La partecipazione alle gare d'appalto comporta per le imprese dei costi che, ordinariamente, restano a loro carico anche in caso di mancata aggiudicazione. Detti costi sono risarcibili, a titolo di danno emergente, solo qualora l'impresa subisca una illegittima esclusione, perché in tal caso viene in considerazione il diritto soggettivo del contraente a non essere coinvolto in trattative inutili. Per converso, nel caso in cui l'impresa ottenga il risarcimento del danno per mancata aggiudicazione (o per la perdita della possibilità di aggiudicazione), non vi è spazio per il risarcimento per equivalente dei costi di partecipazione alla gara.

Materia: appalti / disciplina

REPUBBLICA ITALIANA

IN NOME DEL POPOLO ITALIANO

Il Tribunale Amministrativo Regionale per la Puglia (Sezione Prima)

ha pronunciato la presente

 

SENTENZA

sul ricorso numero di registro generale 94 del 2002, proposto da Camassa s.p.a., rappresentata e difesa dall'avv. Francesco Silvio Dodaro, con domicilio eletto presso il suo studio in Bari, via Imbriani, 26;

 

contro

Provincia di Bari, non costituita;

 

per la condanna

al risarcimento del danno per il mancato affidamento dell’appalto per la bonifica ecologica del litorale nord di Bari;

 

Visto il ricorso con i relativi allegati;

 

Viste le memorie difensive;

 

Visti tutti gli atti della causa;

 

Relatore nell’udienza pubblica del giorno 28 aprile 2010 il dott. Savio Picone e udito l’avv. Giovanni Spinelli, per delega di Francesco Silvio Dodaro;

 

Ritenuto e considerato in fatto e diritto quanto segue.

★ ★ ★ ★ ★

**Elenco dei compiti:**
(A) Secondo la sentenza del TAR Puglia, in quale giorno si è tenuta l'udienza pubblica?
(B) Ripeti parola per parola il passo della sentenza del TAR Puglia da "Viste le memorie" a "diritto quanto segue.".
(C) Prosegui la sentenza del TAR Puglia sull'appalto per la bonifica del litorale nord di Bari, ripartendo da dove si interrompe.

(Voci di dati raccolte)

★ ★ ★ ★ ★

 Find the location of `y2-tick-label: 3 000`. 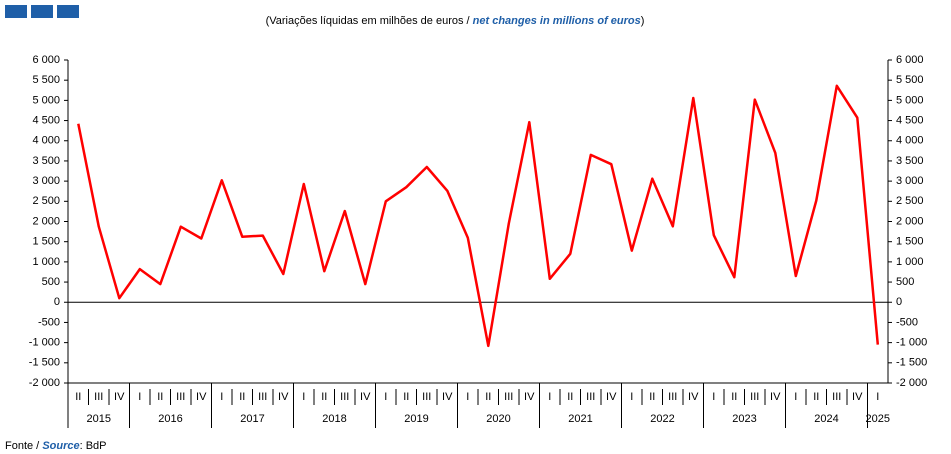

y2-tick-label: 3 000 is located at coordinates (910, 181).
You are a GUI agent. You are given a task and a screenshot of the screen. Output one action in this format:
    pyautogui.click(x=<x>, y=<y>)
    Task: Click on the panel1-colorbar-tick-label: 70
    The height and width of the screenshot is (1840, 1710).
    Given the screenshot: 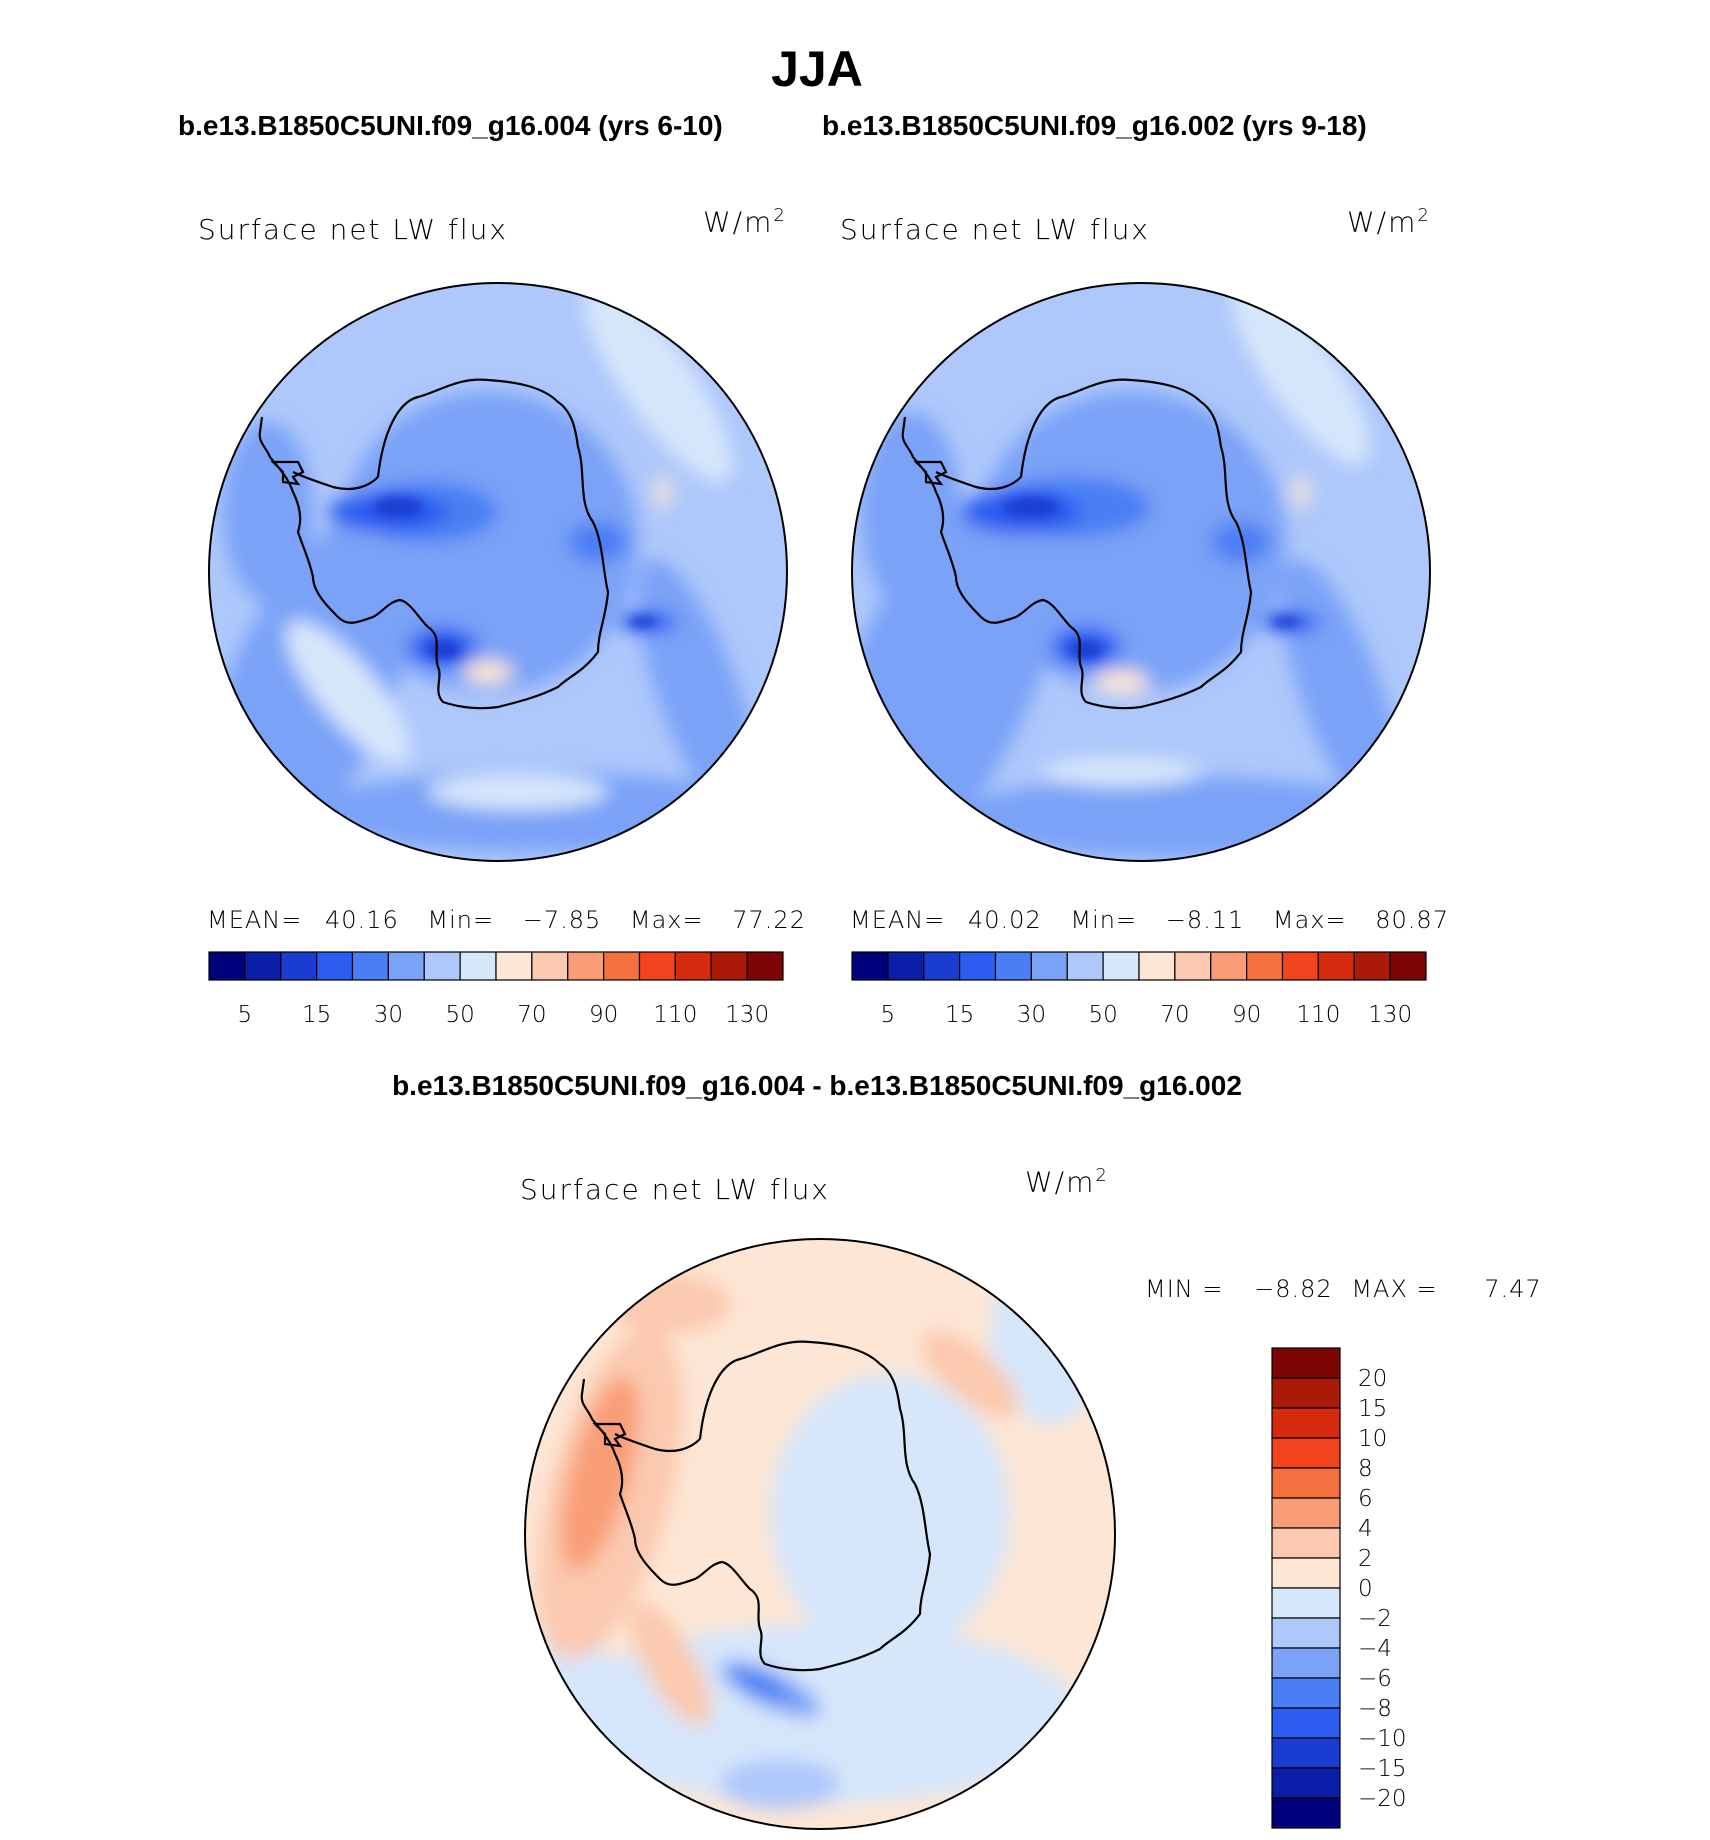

★ ★ ★ ★ ★

**Risposte numerate:**
(A) Il 28 aprile 2010.

(B)
Viste le memorie difensive;

 

Visti tutti gli atti della causa;

 

Relatore nell’udienza pubblica del giorno 28 aprile 2010 il dott. Savio Picone e udito l’avv. Giovanni Spinelli, per delega di Francesco Silvio Dodaro;

 

Ritenuto e considerato in fatto e diritto quanto segue.

(C)
 

FATTO

Con sentenza della Sezione Seconda di questo Tribunale n. 739 del 5 settembre 1998, passata in giudicato ed emessa in accoglimento del ricorso della Camassa s.p.a., è stata annullata la deliberazione della Giunta della Provincia di Bari n. 1218 del 10 giugno 1997, recante l’aggiudicazione dell’appalto per la bonifica ecologica del litorale nord di Bari all’a.t.i. Ecoservizi.

 

L’odierna ricorrente aveva partecipato alla licitazione privata indetta dalla Provincia di Bari per l’affidamento del servizio, con prezzo a base d’asta di lire 456.000.000, e si era classificata seconda, con un ribasso del 17,6% (mentre tutte le altre partecipanti erano state escluse).

 

Con la menzionata sentenza n. 739/1998, è stata annullata l’aggiudicazione, sul rilievo che la titolare della ditta mandataria aveva riportato un decreto penale di condanna per omesso versamento di contributi previdenziali, giudicato dal Tribunale incidente sulla moralità professionale, ai sensi dell’art. 11 del d. lgs. n. 358 del 1992.

 

Sennonché, l’Amministrazione aveva disposto l’avvio immediato ed urgente del servizio di bonifica nel mese di giugno 1997, prima della notifica dell’impugnativa da parte della Camassa s.p.a. (avvenuta nel settembre 2007). Il servizio era stato ultimato nel termine di 76 giorni previsto dal bando.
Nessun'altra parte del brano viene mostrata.